Required work: In the records below, find the line that contains "Task: Select the 1-Year plan header", then transcribe it and every later line exactly, stopping at the final line.

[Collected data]
==*==

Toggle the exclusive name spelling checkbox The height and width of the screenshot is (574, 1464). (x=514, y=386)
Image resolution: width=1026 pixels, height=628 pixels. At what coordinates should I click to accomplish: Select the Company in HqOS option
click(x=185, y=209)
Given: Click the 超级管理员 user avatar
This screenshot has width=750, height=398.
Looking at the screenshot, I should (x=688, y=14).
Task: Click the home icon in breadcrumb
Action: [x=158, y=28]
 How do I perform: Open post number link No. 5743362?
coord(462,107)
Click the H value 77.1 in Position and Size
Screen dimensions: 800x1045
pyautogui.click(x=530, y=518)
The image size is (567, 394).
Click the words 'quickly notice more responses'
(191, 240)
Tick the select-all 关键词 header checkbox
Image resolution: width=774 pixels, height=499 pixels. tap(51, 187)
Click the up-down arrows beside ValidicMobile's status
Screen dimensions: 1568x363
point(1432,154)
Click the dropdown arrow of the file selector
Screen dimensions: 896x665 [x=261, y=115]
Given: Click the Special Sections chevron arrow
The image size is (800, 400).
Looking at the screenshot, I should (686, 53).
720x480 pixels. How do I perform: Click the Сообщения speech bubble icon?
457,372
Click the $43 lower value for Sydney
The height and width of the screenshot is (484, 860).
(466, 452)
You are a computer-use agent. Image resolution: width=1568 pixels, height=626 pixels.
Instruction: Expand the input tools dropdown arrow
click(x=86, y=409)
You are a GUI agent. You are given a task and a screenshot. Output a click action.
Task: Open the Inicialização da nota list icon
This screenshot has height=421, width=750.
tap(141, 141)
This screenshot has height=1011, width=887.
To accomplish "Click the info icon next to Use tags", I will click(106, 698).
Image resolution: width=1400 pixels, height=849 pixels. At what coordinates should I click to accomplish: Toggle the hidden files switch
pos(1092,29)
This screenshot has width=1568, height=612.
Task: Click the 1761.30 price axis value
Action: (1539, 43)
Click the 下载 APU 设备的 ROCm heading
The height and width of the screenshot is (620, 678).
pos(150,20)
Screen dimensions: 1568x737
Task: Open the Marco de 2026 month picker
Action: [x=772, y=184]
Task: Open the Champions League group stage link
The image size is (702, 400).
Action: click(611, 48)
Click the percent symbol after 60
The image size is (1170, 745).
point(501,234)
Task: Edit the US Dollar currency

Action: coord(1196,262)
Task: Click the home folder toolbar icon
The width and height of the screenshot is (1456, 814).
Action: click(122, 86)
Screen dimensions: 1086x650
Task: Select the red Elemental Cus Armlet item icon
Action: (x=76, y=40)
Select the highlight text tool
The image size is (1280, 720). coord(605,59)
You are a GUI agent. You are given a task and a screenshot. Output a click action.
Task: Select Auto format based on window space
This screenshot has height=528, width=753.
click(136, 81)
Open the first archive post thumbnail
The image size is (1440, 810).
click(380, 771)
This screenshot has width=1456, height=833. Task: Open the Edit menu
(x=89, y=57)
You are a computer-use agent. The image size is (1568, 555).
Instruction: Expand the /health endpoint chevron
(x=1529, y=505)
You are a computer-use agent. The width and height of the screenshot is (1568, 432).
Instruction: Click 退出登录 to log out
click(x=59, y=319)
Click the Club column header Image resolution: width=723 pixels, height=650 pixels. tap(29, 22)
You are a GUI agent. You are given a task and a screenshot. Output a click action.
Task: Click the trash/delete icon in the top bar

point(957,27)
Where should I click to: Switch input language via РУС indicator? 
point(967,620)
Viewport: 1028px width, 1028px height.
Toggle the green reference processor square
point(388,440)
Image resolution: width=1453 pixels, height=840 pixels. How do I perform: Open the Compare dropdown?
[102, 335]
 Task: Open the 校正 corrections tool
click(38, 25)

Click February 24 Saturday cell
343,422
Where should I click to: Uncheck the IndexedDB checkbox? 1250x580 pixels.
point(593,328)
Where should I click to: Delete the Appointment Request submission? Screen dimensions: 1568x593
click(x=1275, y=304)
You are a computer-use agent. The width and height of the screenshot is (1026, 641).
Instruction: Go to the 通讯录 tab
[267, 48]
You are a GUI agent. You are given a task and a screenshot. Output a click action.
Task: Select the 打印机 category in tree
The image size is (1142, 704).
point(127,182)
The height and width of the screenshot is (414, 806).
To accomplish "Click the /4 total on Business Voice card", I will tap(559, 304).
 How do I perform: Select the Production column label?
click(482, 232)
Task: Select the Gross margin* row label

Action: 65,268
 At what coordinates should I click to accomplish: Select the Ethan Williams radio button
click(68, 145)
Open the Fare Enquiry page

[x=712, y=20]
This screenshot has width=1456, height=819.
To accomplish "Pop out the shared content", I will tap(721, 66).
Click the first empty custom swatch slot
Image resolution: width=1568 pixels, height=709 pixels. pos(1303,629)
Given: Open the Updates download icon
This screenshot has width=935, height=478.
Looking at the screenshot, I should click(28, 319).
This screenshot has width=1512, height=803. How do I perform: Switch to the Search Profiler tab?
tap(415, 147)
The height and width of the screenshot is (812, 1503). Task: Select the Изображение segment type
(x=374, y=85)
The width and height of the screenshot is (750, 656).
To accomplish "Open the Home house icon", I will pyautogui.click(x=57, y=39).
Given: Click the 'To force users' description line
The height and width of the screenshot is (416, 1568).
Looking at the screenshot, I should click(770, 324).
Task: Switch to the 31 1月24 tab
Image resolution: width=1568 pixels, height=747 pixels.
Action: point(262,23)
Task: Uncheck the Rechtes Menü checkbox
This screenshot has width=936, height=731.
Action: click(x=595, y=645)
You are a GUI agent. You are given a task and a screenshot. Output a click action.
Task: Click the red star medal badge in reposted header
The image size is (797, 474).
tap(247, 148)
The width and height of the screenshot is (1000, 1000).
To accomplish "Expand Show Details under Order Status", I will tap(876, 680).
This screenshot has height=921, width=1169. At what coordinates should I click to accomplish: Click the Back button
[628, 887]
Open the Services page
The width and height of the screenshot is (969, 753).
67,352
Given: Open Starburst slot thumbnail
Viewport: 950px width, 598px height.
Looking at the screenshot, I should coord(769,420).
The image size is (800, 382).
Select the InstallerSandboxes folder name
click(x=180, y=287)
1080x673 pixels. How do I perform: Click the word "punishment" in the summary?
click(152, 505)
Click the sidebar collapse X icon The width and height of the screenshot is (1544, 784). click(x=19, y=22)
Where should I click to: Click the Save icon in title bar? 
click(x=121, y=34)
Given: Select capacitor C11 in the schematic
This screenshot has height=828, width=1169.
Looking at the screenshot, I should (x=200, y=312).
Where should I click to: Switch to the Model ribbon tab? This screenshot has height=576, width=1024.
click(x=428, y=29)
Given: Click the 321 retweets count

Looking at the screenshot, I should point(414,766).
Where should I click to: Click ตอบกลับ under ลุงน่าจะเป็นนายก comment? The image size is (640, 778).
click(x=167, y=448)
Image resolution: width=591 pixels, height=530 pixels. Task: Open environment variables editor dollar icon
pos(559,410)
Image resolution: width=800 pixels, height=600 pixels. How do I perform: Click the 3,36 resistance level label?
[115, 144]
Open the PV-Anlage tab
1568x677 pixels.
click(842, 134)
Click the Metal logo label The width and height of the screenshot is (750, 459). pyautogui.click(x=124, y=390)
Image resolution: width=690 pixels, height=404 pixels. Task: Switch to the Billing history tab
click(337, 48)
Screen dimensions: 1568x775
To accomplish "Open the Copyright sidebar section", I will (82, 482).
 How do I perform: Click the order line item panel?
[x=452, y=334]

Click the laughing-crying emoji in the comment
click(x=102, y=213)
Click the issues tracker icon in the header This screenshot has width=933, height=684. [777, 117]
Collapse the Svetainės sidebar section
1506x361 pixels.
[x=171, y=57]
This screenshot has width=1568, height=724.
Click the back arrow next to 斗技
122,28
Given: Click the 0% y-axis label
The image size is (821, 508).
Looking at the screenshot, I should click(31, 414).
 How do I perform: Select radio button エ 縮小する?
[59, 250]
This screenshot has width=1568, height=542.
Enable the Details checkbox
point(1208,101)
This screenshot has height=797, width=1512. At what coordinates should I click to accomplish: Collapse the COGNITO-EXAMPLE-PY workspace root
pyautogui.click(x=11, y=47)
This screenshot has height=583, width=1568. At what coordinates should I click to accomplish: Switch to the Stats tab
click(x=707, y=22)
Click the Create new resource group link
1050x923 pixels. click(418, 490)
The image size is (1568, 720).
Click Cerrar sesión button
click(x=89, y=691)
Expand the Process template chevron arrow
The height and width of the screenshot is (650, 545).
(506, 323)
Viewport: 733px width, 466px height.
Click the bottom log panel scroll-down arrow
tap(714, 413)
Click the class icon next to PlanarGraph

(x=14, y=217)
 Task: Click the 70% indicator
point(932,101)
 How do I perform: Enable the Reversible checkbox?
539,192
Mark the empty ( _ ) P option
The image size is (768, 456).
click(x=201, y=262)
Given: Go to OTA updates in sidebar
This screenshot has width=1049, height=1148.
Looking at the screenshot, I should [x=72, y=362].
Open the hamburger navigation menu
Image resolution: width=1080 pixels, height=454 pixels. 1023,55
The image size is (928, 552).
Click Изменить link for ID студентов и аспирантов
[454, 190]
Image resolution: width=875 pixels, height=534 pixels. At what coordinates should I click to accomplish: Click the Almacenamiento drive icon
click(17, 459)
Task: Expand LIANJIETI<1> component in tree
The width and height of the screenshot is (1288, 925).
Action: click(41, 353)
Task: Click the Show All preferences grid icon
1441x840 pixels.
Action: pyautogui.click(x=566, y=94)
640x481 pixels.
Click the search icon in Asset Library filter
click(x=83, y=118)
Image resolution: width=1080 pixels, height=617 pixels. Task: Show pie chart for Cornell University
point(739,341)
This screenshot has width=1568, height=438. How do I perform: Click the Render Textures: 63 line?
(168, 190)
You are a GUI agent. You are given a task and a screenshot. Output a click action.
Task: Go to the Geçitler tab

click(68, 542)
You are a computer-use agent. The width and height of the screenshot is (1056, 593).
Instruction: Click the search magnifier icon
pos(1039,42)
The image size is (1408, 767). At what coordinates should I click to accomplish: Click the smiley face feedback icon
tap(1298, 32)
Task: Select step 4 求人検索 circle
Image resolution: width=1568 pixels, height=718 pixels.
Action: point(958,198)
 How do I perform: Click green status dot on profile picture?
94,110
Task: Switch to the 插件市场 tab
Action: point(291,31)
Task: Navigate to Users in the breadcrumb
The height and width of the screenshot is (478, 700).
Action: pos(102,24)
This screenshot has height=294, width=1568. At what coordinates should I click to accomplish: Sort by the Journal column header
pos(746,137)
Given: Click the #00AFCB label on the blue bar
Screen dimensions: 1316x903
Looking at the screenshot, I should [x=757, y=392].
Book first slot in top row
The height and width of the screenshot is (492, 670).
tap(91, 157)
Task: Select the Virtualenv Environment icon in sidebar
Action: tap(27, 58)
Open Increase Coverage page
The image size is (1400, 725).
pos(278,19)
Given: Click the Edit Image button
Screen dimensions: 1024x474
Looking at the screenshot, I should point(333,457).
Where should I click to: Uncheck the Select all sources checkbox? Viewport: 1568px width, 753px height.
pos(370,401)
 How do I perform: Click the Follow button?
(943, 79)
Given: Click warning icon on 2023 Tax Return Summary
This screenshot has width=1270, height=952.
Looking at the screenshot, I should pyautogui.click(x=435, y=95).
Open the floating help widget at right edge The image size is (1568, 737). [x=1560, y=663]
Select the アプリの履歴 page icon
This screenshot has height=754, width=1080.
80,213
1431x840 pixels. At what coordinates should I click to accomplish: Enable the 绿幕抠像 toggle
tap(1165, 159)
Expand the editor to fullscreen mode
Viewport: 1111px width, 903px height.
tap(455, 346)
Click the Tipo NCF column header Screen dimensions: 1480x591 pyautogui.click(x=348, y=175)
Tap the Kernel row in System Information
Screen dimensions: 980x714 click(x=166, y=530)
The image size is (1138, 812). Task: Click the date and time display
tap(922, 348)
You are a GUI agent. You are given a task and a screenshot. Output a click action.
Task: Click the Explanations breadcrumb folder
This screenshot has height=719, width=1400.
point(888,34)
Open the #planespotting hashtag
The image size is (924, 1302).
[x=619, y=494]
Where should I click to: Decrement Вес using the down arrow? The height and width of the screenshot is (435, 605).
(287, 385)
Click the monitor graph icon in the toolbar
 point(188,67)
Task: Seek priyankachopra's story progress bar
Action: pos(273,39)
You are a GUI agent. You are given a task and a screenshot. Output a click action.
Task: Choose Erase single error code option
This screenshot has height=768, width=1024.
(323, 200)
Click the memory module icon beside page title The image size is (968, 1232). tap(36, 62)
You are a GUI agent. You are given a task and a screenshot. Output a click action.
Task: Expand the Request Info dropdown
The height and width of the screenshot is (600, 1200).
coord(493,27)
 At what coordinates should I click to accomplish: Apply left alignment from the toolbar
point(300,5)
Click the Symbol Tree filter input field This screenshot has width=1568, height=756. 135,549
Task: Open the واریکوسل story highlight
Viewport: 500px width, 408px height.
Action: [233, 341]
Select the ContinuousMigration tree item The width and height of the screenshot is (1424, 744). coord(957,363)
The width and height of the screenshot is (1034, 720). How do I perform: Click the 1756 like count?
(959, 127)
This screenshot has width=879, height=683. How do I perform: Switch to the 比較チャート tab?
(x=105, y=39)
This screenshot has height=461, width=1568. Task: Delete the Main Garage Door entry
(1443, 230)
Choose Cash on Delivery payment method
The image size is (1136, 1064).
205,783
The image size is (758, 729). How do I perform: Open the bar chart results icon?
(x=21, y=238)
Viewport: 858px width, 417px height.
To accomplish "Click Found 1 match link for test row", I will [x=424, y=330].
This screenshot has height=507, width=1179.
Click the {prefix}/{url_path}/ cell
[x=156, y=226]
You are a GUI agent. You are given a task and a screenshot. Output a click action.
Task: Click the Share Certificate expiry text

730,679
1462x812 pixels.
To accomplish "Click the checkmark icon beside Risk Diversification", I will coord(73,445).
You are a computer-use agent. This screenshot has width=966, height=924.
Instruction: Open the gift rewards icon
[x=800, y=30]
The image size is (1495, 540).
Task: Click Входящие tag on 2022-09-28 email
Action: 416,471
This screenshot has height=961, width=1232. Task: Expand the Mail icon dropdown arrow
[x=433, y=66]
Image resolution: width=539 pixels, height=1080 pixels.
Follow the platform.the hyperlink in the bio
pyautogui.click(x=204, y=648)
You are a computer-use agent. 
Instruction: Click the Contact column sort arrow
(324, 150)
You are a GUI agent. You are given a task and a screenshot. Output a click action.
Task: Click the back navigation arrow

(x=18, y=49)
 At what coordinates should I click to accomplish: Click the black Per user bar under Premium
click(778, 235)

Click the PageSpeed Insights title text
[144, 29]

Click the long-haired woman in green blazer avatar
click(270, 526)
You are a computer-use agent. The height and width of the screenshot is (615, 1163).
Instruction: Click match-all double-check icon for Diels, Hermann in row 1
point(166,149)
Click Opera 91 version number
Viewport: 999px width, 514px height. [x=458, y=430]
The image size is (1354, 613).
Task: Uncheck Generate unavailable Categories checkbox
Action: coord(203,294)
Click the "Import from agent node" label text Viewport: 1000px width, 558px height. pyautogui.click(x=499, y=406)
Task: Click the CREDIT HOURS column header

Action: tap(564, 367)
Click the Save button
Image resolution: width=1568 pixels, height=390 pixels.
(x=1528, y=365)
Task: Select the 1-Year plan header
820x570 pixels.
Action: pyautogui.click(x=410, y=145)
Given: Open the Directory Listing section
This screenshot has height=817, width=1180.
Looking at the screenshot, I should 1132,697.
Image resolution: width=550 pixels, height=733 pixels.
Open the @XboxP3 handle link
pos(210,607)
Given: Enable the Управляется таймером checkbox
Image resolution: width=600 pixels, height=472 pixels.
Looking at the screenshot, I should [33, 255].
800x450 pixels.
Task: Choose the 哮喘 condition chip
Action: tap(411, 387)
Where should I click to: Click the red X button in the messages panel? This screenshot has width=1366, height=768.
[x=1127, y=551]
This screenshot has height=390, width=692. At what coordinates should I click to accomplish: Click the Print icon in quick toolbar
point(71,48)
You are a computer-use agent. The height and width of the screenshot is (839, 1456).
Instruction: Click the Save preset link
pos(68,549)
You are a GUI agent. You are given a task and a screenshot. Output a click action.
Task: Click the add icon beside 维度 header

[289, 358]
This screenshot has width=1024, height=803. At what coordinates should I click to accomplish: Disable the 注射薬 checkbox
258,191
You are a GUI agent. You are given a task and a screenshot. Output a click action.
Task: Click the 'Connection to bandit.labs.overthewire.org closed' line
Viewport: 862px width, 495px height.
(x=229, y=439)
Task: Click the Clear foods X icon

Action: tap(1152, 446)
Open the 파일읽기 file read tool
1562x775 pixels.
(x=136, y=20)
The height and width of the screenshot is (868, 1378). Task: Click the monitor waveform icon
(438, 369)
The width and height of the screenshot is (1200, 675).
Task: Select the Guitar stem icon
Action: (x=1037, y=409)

==*==

Exercise response:
Task: Select the 1-Year plan header
820x570 pixels.
Action: pyautogui.click(x=410, y=145)
Given: Open the Directory Listing section
This screenshot has height=817, width=1180.
Looking at the screenshot, I should 1132,697.
Image resolution: width=550 pixels, height=733 pixels.
Open the @XboxP3 handle link
pos(210,607)
Given: Enable the Управляется таймером checkbox
Image resolution: width=600 pixels, height=472 pixels.
Looking at the screenshot, I should [33, 255].
800x450 pixels.
Task: Choose the 哮喘 condition chip
Action: tap(411, 387)
Where should I click to: Click the red X button in the messages panel? This screenshot has width=1366, height=768.
[x=1127, y=551]
This screenshot has height=390, width=692. At what coordinates should I click to accomplish: Click the Print icon in quick toolbar
point(71,48)
You are a computer-use agent. The height and width of the screenshot is (839, 1456).
Instruction: Click the Save preset link
pos(68,549)
You are a GUI agent. You are given a task and a screenshot. Output a click action.
Task: Click the add icon beside 维度 header

[289, 358]
This screenshot has width=1024, height=803. At what coordinates should I click to accomplish: Disable the 注射薬 checkbox
258,191
You are a GUI agent. You are given a task and a screenshot. Output a click action.
Task: Click the 'Connection to bandit.labs.overthewire.org closed' line
Viewport: 862px width, 495px height.
(x=229, y=439)
Task: Click the Clear foods X icon

Action: tap(1152, 446)
Open the 파일읽기 file read tool
1562x775 pixels.
(x=136, y=20)
The height and width of the screenshot is (868, 1378). Task: Click the monitor waveform icon
(438, 369)
The width and height of the screenshot is (1200, 675).
Task: Select the Guitar stem icon
Action: (x=1037, y=409)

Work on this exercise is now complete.